The MPC emphasized the necessity of maintaining a positive real interest rate on a forward-looking basis to help bring down inflation towards the medium-term target of 5-7% by the end of FY25. In its statement after the June 12, 2023 meeting, the MPC viewed the previous monetary policy stance as appropriate for achieving price stability, barring any unexpected domestic and external shocks.

However, since the last meeting, the MPC noted two domestic developments that have slightly worsened the inflation outlook and could further strain the external account. Firstly, there have been upward revisions in taxes, duties, and the petroleum development levy (PDL) rate in the FY24 budget approved by the National Assembly. Secondly, the SBP withdrew its general guidance for commercial banks on import prioritization, fully reopening all imports with immediate effect. While these measures are deemed necessary in the context of the IMF program, they have increased the upside risks to inflation.

The revival of Pakistan’s $6.5 billion IMF loan program is crucial to bolstering foreign exchange reserves and avoiding default on foreign debt repayments. The lifting of the ban on all imports by the central bank and the passage of the Finance Bill 2023-24 by the National Assembly have strengthened hopes for the IMF program’s revival. Pakistan currently faces a critical shortage of foreign exchange reserves at $3.5 billion and must repay $23 billion in foreign debt in the next fiscal year starting July 1, 2023.

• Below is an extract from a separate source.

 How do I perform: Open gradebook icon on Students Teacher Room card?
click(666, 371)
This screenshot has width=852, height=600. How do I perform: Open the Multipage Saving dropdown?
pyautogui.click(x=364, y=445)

The government has taken steps to improve functioning in the currency markets and has implemented fiscal adjustments worth Rs300 billion, including fiscal tightening measures, as demanded by the IMF. These measures include increasing the tax burden on the salaried class and withdrawing the $100,000 asset-whitening scheme, indicating the government’s acceptance of the majority of the IMF’s demands.